At least a ghost hadn’t caused this fire. At least, not that she knew of.
Wilson cleared his throat again.
“Oh, sorry,” Darcy said to him. “I was kind of lost in my thoughts.”
“Lots of people like that today,” he said with a nod. “I know I was kind of melancholy myself seeing this
place burn.”
She looked over at him, not quite able to keep the surprise from her face. “Melancholy?” Wilson was usually so reserved. The goatee he had taken to wearing softened the severity of his intense brown eyes and his buzzcut blonde hair, but she’d still never known him to use big words like that to describe his feelings. “That’s not a word you manly men use very often.”
“Yeah, well, don’t tell Kara. She still thinks I’m a stud.”
Ah. Kara Larrabee was one of the officers at the Misty Hollow Police Department. She’d started only a few years back, but it hadn’t taken very long for her and Wilson to realize there was chemistry between them. They’d gone public with their relationship about half a year ago. Good for them. Darcy always thought they were good for each other. Lots of loving relationships started right here in this sleepy little town. Like Lilly and Connor. Like her and Jon. Now, add Kara and Wilson to that list.

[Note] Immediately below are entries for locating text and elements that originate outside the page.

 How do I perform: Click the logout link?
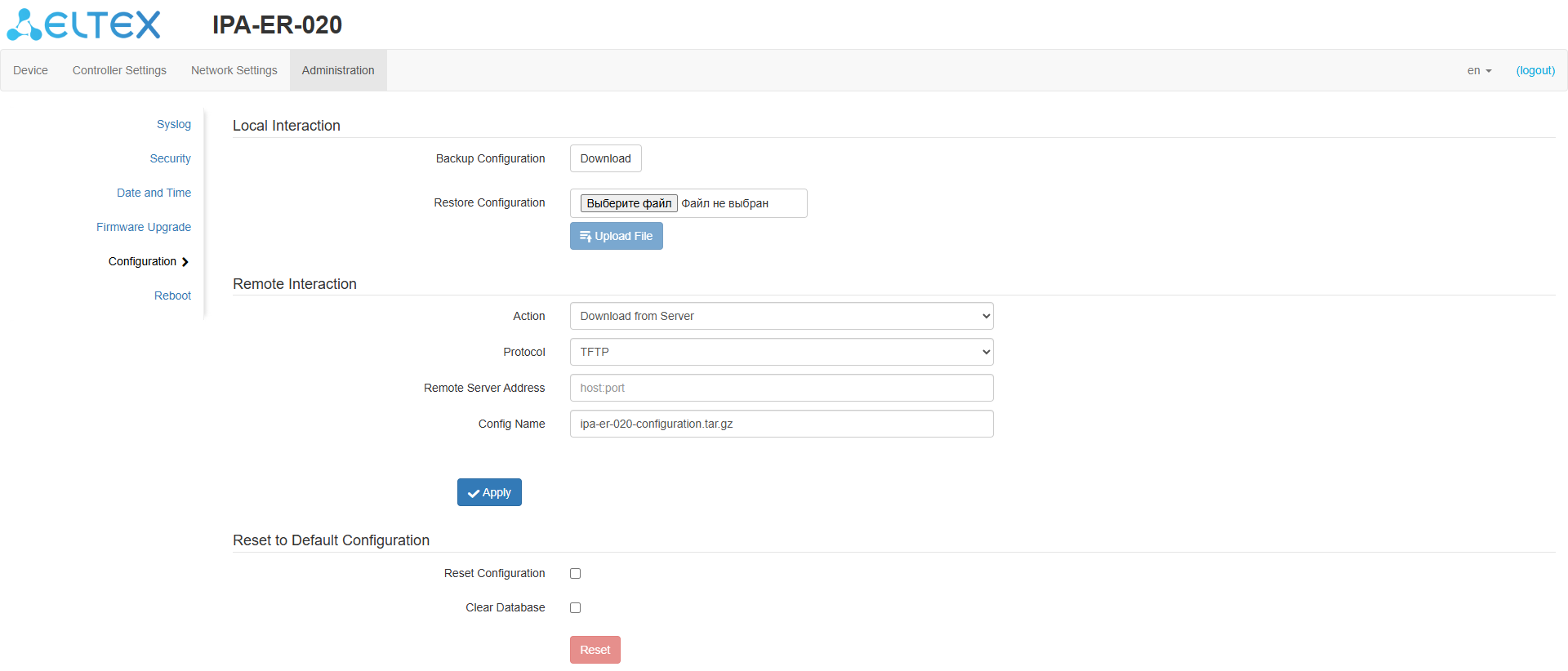click(1535, 70)
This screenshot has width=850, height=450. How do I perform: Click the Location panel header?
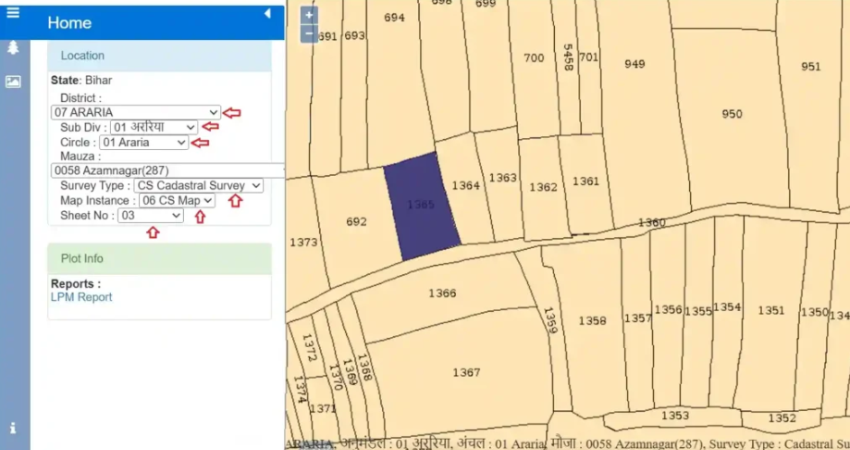159,56
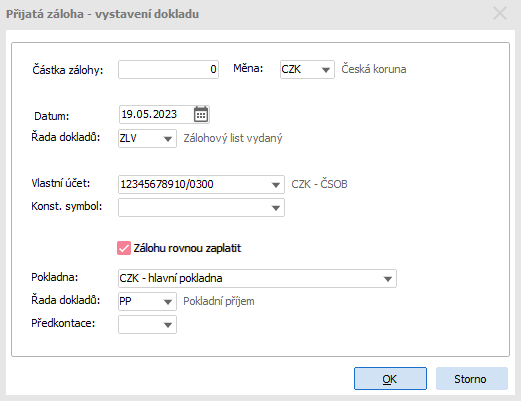Expand the Předkontace dropdown
The image size is (521, 401).
pyautogui.click(x=168, y=325)
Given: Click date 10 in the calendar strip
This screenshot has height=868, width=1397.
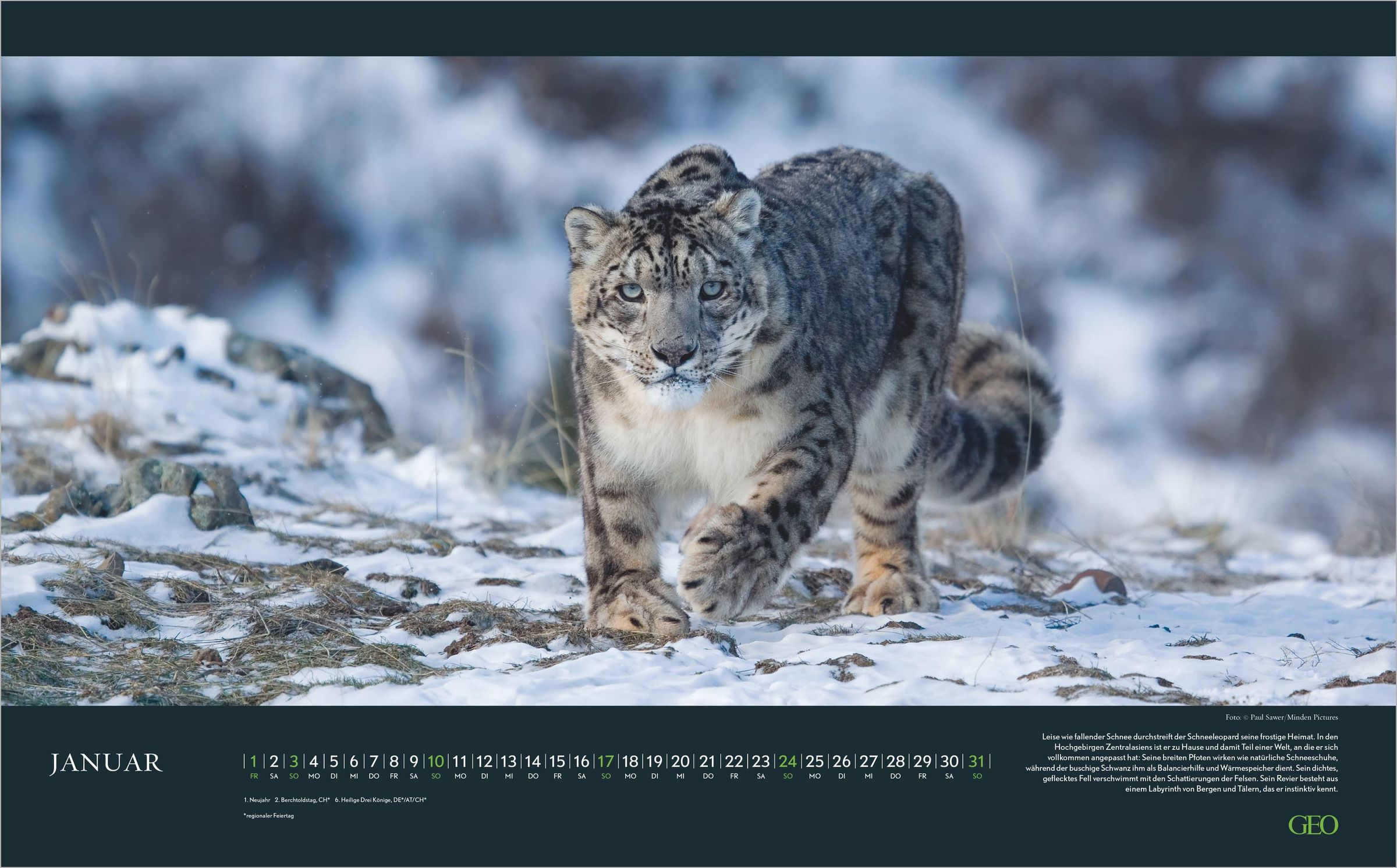Looking at the screenshot, I should tap(436, 761).
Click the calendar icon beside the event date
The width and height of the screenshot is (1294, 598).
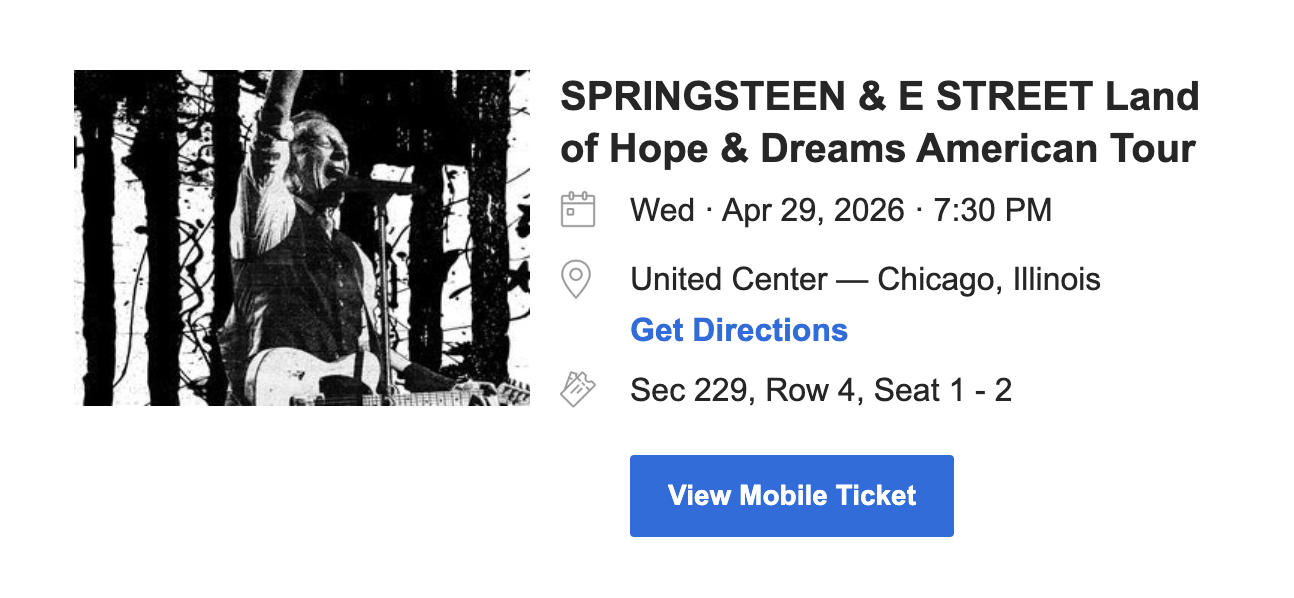578,210
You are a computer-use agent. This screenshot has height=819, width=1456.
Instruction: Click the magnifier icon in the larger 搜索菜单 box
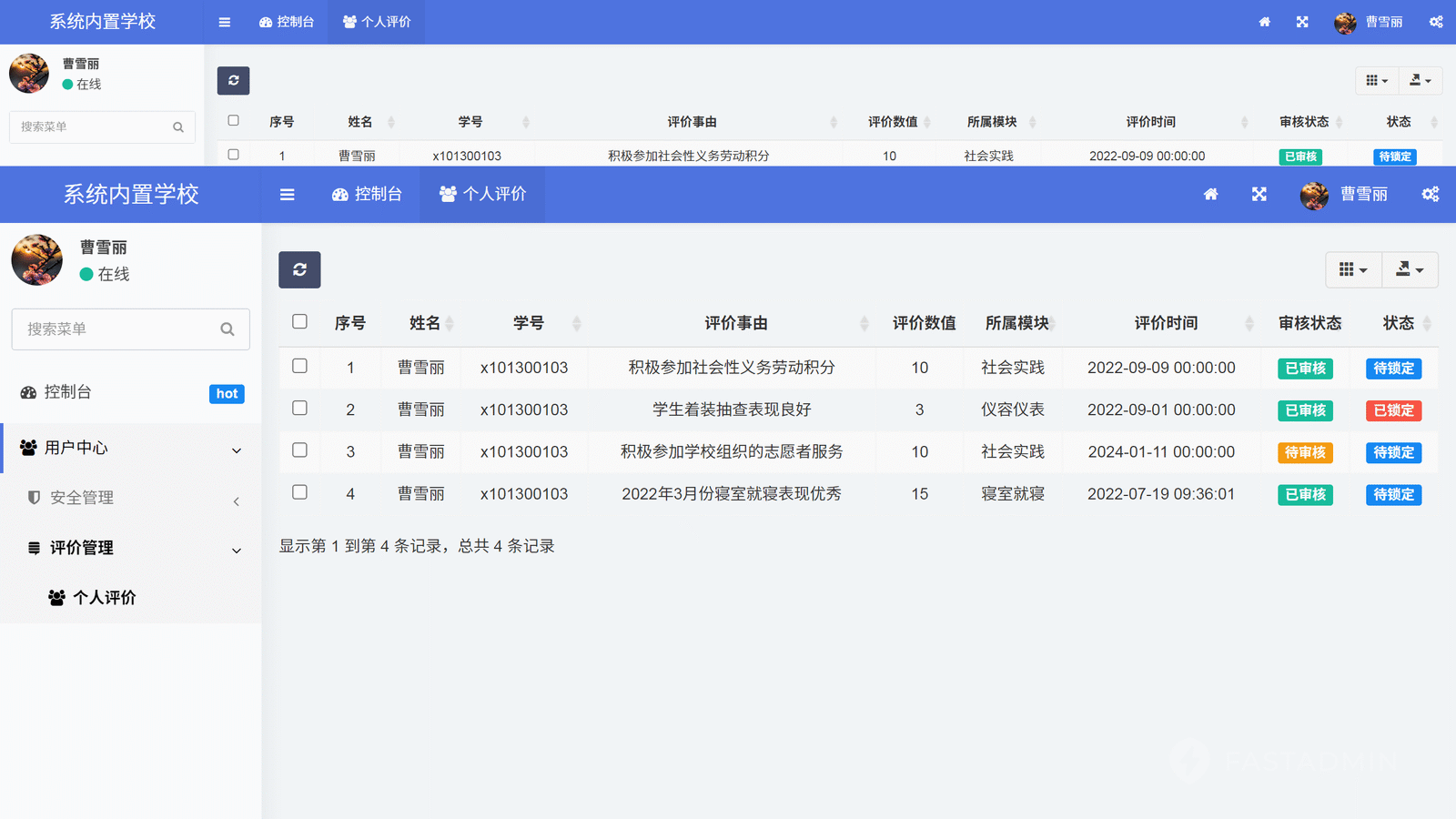228,329
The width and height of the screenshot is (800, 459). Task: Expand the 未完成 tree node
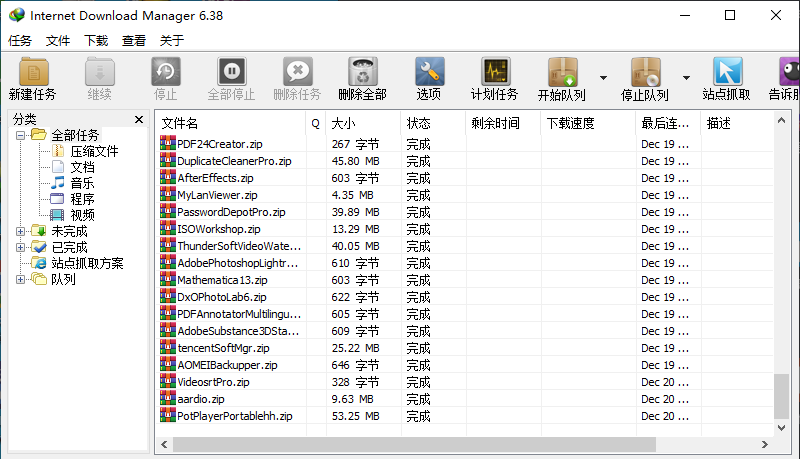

“So what happened here?” Darcy asked Wilson as the crowd continued to stare at the looming husk of the bakery. “Jon was too tired when he came back to even talk. You’re looking pretty exhausted yourself.”
She caught him in the middle of stifling a yawn. Trying to laugh it off, he yawned again. “Yeah, well, sometimes being a police officer means you don’t get any sleep.”
“This I know,” she agreed. Jon had missed sleep any number of nights. He’d slept through lots of lunches they were supposed to have together, too, after being up all night to catch the bad guy or help his officers solve a case. “As busy as it is here it’s hard to believe we live in small town America.”
“We get reminded often enough,” he agreed, pointing across the street. “Stuff like this keeps us on our toes.”
“Yes, it does.” Darcy scrunched up her face as his words pricked a memory. “Someone was telling me that just yesterday. About how so much happens right here in Misty Hollow.”
“Oh really? Who was that?”
“Tobias Ford, that’s who. Where is he by the way? I thought he would be here since it was his shop that burned down.”